In everyday life, your mind is constantly processing a barrage of information, sensation, visual impressions, emotions and thoughts. Meditation helps train your mind how to limit the stimuli bombarding your nervous system, calm your mind, and make you like a pimp who got her thoughts under control.

The word meditation doesn’t have a single concrete meaning. At the present time this word is used to describe a variety of activities and mental states but the act of meditation has existed since time immemorial in one form or another in every culture in the world.

In the most basic sense, meditation is the process of focusing your attention on a particular object- generally something simple like a word or phrase, a candle flame or a geometrical figure or the coming and going of your breath.

Why meditate?

Your mind is your most valuable asset. Your judgements about things can make you happy or miserable, successful or broken, energetic or lifeless. As A.R. Bernard puts it, “the quality of your thoughts determines the quality of your life”.

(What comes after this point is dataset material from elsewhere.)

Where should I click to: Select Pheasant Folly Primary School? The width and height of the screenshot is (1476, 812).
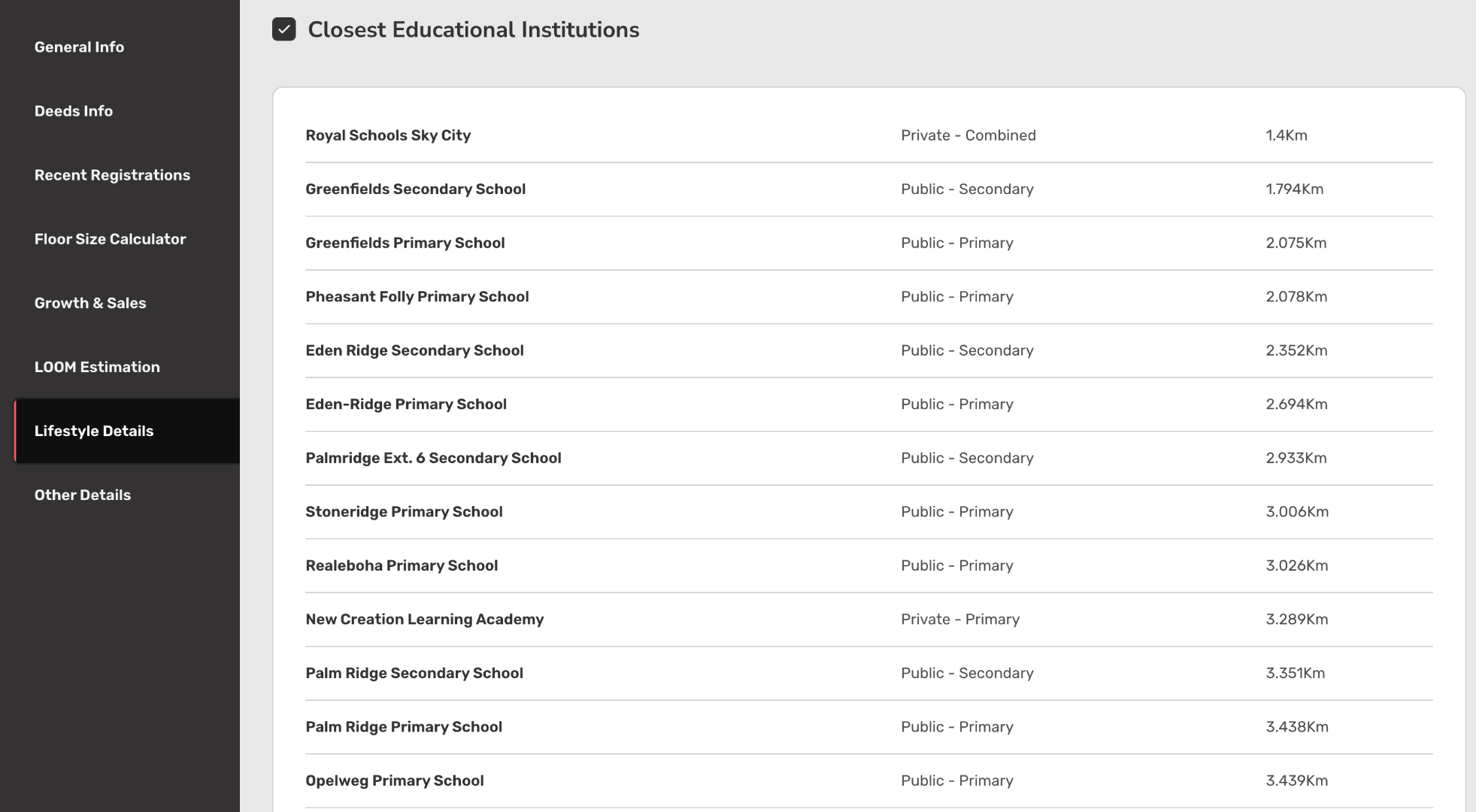(417, 296)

Meditation increases the presence of mind, which we use to recognize thought and behavior patterns that are bad for us and calmly redirect ourselves to thought and behavior patterns that are good for us. In a biological sense, it is restructuring the density and connections of various brain regions associated with attention, body awareness and perception just like how routine exercise changes the physical state of the vascular and muscular systems.

Aside from the many scientific benefits of meditation, it will also equip you with four skillsets that you can use in all spheres of life. Let’s dive into it!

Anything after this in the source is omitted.